Bestellerprinzip: Bewährt sich das Gesetz in der Praxis?

ESV-Redaktion
21.08.2015
Den Makler bezahlt, wer ihn beauftragt hat. Seit Juni gilt das Bestellerprinzip. Halten sich Makler und Vermieter an die Neuregelung? Experten aus der Praxis wurden befragt – eine erste Bilanz.
"2 Zi-Whg in Altona-Altstadt, helle 61 qm, mit Einbauküche, Badewanne, Wama, - KM € 680,- + NK + Kaution + 2,38 KM Provision" – keine unübliche Annonce für den Hamburger Wohnungsmarkt. An die Höhe der Kaltmieten hat man sich längst gewöhnt. Und auch die abgekürzten Begriffe zu entschlüsseln, bereitet einem – zumindest bei fortgeschrittener Wohnungssuche – keine Probleme mehr. Doch das Wörtchen "Provision", ganz zum Schluss, birgt seit kurzem Diskussionspotenzial: Das Bestellerprinzip ist am 1. Juni 2015 in Kraft getreten. Danach kommen Maklerverträge zwischen Makler und Wohnungssuchenden nur noch dann zustande, wenn der Suchende den Makler auch beauftragt hat – und zwar ausdrücklich in Textform. Gängige Praxis war bisher: Wollte der Mietinteressent die Wohnung bekommen, musste er die Maklercourtage übernehmen. Sonst kam eben ein anderer zum Zug. Solche Praktiken sollen mit Hilfe des Wohnungsvermittlungsgesetzes der Vergangenheit angehören. Kern der Novelle ist dabei § 2 Abs. 1a WoVermRG:

Im Wortlaut:

§ 2 Abs. 1a WoVermRG

(1a) Der Wohnungsvermittler darf vom Wohnungssuchenden für die Vermittlung oder den Nachweis der Gelegenheit zum Abschluss von Mietverträgen über Wohnräume kein Entgelt fordern, sich versprechen lassen oder annehmen, es sei denn, der Wohnungsvermittler holt ausschließlich wegen des Vermittlungsvertrags mit dem Wohnungssuchenden vom Vermieter oder von einem anderen Berechtigten den Auftrag ein, die Wohnung anzubieten (§ 6 Absatz 1).

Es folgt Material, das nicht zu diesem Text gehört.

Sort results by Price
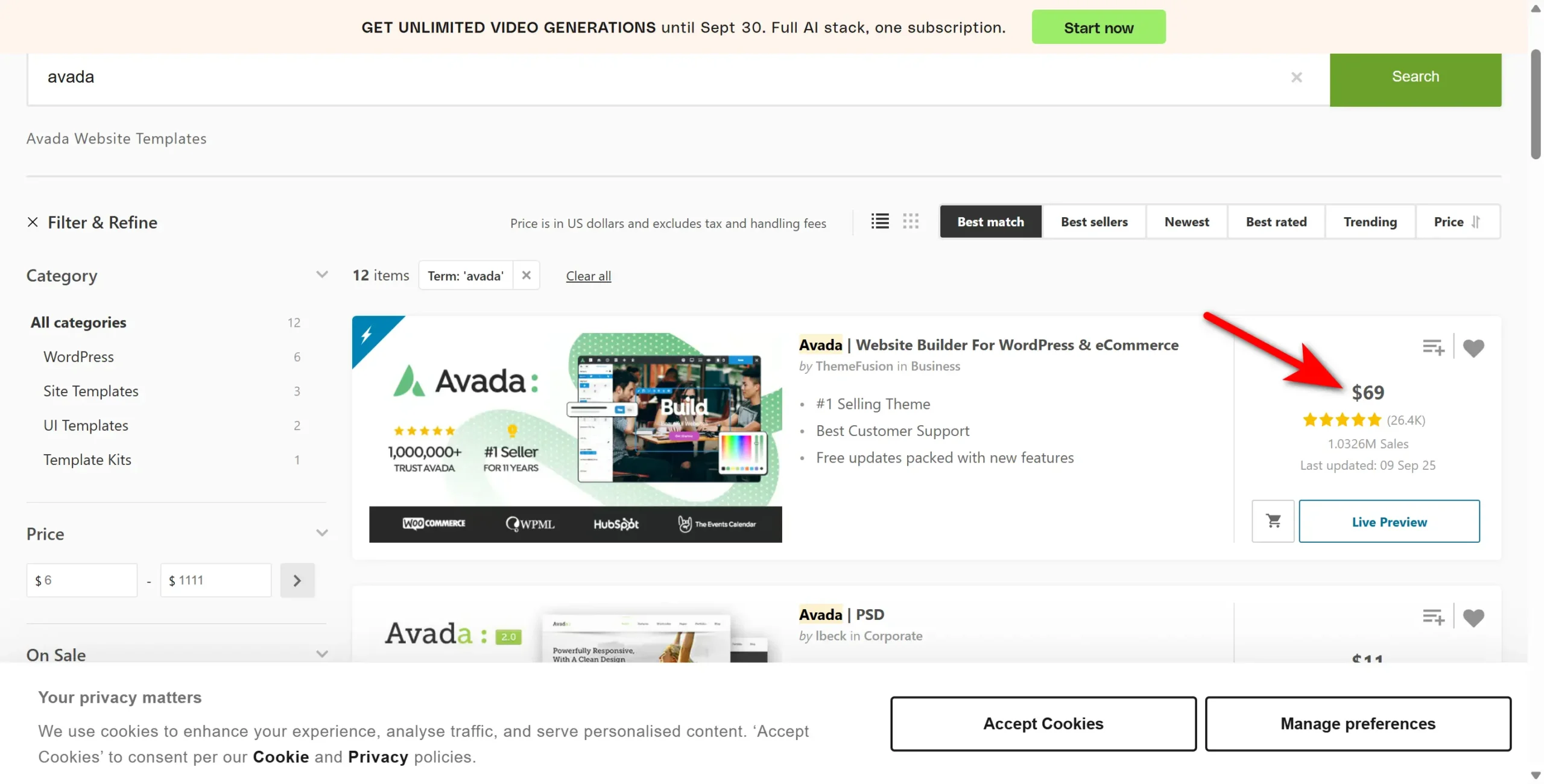(x=1457, y=221)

Mit dem Bestellerprinzip wollte der Gesetzgeber auch bei der Wohnraumsuche das marktwirtschaftliche Prinzip gelten lassen: Wer bestellt, bezahlt! Doch wie bewährt sich das Gesetz in der Praxis? Die ESV-Redaktion hat sich umgehört und Autoren und andere Experten aus dem Makler- und Mietrecht zu den Auswirkungen des Bestellerprinzips befragt.

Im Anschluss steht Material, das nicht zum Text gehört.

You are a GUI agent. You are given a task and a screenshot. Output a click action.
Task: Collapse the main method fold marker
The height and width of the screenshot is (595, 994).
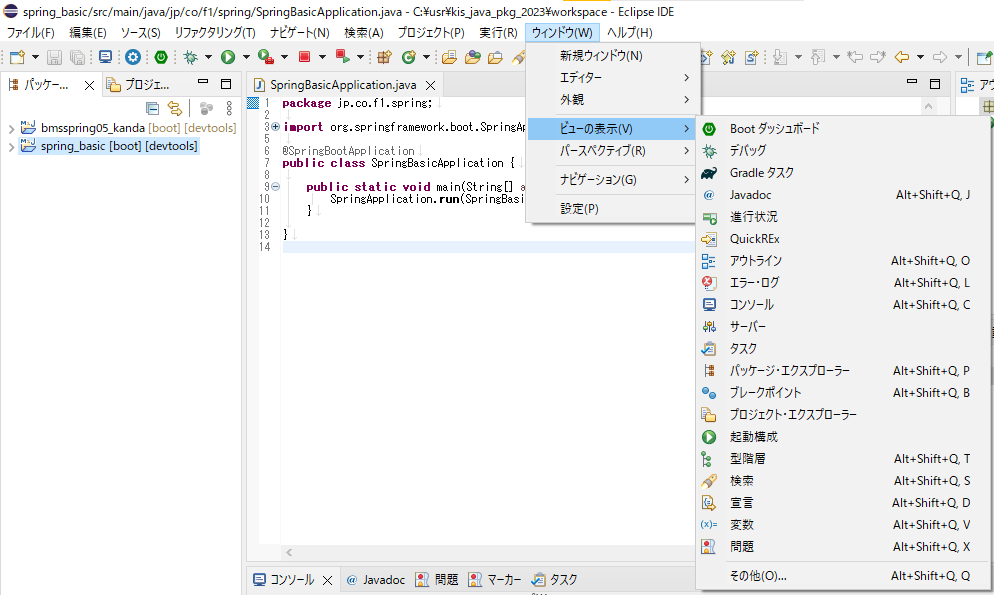click(x=275, y=187)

„Die Wohnungssuchenden sind die wirklichen Leittragenden“

Für den Immobilienverband Deutschland (IVD) steht bereits heute fest: „Die wirklich Leidtragenden des Bestellerprinzips sind die Wohnungssuchenden“, so Dr. Christian Osthus, Leiter der Rechtsabteilung des IVD. Die ersten Rückmeldungen der Mitglieder zeigten, dass das öffentlich zugängliche Wohnungsangebot bereits zurückgegangen ist. "Viele Wohnungen werden unter der Hand weitergegeben", berichtet Osthus. "Insbesondere Wohnungssuchende, die in eine andere Stadt umziehen müssen und denen der Zugang und gute Kenntnisse des lokalen Markts fehlen, haben das Nachsehen." In der Anfangszeit seien nicht alle Vermieter bereit, eine Provision zu zahlen, so Osthus. "Einige Vermieter versuchen die Vermietung nun auf eigene Faust".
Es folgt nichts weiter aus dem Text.